EXERCISE DIRECTIONS: Line by line, output the data that follows exactly as written.

<<<<

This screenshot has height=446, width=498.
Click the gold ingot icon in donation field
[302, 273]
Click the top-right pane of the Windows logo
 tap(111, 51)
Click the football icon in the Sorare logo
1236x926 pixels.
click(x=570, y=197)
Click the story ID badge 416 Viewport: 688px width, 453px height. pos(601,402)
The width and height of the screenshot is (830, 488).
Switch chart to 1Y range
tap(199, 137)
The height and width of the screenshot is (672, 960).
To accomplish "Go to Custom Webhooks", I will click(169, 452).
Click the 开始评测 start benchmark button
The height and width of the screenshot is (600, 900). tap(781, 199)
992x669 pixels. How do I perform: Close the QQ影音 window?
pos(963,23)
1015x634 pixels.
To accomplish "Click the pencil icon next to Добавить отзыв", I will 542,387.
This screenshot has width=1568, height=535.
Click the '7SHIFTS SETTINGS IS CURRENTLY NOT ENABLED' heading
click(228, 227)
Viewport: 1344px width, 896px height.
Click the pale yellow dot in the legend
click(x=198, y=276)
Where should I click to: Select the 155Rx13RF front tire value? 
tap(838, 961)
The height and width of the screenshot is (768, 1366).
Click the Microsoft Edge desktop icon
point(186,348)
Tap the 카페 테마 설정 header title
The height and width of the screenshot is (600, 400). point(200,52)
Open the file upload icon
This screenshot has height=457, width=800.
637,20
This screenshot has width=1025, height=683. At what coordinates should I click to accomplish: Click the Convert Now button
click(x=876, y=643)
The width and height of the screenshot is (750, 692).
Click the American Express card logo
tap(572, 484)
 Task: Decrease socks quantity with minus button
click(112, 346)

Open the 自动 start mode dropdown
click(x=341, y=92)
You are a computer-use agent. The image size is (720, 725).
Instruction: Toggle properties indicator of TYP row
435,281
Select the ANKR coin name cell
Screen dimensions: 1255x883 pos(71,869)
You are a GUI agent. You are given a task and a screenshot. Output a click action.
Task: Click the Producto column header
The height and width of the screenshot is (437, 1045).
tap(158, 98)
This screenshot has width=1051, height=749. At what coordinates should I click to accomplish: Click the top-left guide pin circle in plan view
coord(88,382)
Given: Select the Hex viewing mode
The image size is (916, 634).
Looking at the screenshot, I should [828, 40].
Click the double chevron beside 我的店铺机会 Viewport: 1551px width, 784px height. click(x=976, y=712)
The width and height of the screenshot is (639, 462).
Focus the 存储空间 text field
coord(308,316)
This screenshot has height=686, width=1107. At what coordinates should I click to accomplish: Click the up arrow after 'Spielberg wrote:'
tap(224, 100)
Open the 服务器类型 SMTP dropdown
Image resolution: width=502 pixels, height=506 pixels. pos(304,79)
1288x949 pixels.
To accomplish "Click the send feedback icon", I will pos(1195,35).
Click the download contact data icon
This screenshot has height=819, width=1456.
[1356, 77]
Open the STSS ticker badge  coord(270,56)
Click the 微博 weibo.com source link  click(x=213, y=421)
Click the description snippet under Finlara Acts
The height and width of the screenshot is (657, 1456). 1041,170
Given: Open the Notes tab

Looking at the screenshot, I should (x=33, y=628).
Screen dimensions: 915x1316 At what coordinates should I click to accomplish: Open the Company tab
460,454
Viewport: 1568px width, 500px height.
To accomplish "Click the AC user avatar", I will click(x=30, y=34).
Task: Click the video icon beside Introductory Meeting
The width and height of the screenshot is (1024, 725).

>>>>

EXERCISE RESULT:
This screenshot has height=446, width=498.
Click the gold ingot icon in donation field
[302, 273]
Click the top-right pane of the Windows logo
 tap(111, 51)
Click the football icon in the Sorare logo
1236x926 pixels.
click(x=570, y=197)
Click the story ID badge 416 Viewport: 688px width, 453px height. pos(601,402)
The width and height of the screenshot is (830, 488).
Switch chart to 1Y range
tap(199, 137)
The height and width of the screenshot is (672, 960).
To accomplish "Go to Custom Webhooks", I will click(169, 452).
Click the 开始评测 start benchmark button
The height and width of the screenshot is (600, 900). tap(781, 199)
992x669 pixels. How do I perform: Close the QQ影音 window?
pos(963,23)
1015x634 pixels.
To accomplish "Click the pencil icon next to Добавить отзыв", I will 542,387.
This screenshot has width=1568, height=535.
Click the '7SHIFTS SETTINGS IS CURRENTLY NOT ENABLED' heading
click(228, 227)
Viewport: 1344px width, 896px height.
Click the pale yellow dot in the legend
click(x=198, y=276)
Where should I click to: Select the 155Rx13RF front tire value? 
tap(838, 961)
The height and width of the screenshot is (768, 1366).
Click the Microsoft Edge desktop icon
point(186,348)
Tap the 카페 테마 설정 header title
The height and width of the screenshot is (600, 400). point(200,52)
Open the file upload icon
This screenshot has height=457, width=800.
637,20
This screenshot has width=1025, height=683. At what coordinates should I click to accomplish: Click the Convert Now button
click(x=876, y=643)
The width and height of the screenshot is (750, 692).
Click the American Express card logo
tap(572, 484)
 Task: Decrease socks quantity with minus button
click(112, 346)

Open the 自动 start mode dropdown
click(x=341, y=92)
You are a computer-use agent. The image size is (720, 725).
Instruction: Toggle properties indicator of TYP row
435,281
Select the ANKR coin name cell
Screen dimensions: 1255x883 pos(71,869)
You are a GUI agent. You are given a task and a screenshot. Output a click action.
Task: Click the Producto column header
The height and width of the screenshot is (437, 1045).
tap(158, 98)
This screenshot has width=1051, height=749. At what coordinates should I click to accomplish: Click the top-left guide pin circle in plan view
coord(88,382)
Given: Select the Hex viewing mode
The image size is (916, 634).
Looking at the screenshot, I should [828, 40].
Click the double chevron beside 我的店铺机会 Viewport: 1551px width, 784px height. click(x=976, y=712)
The width and height of the screenshot is (639, 462).
Focus the 存储空间 text field
coord(308,316)
This screenshot has height=686, width=1107. At what coordinates should I click to accomplish: Click the up arrow after 'Spielberg wrote:'
tap(224, 100)
Open the 服务器类型 SMTP dropdown
Image resolution: width=502 pixels, height=506 pixels. pos(304,79)
1288x949 pixels.
To accomplish "Click the send feedback icon", I will pos(1195,35).
Click the download contact data icon
This screenshot has height=819, width=1456.
[1356, 77]
Open the STSS ticker badge  coord(270,56)
Click the 微博 weibo.com source link  click(x=213, y=421)
Click the description snippet under Finlara Acts
The height and width of the screenshot is (657, 1456). 1041,170
Given: Open the Notes tab

Looking at the screenshot, I should (x=33, y=628).
Screen dimensions: 915x1316 At what coordinates should I click to accomplish: Open the Company tab
460,454
Viewport: 1568px width, 500px height.
To accomplish "Click the AC user avatar", I will click(x=30, y=34).
Task: Click the video icon beside Introductory Meeting
The width and height of the screenshot is (1024, 725).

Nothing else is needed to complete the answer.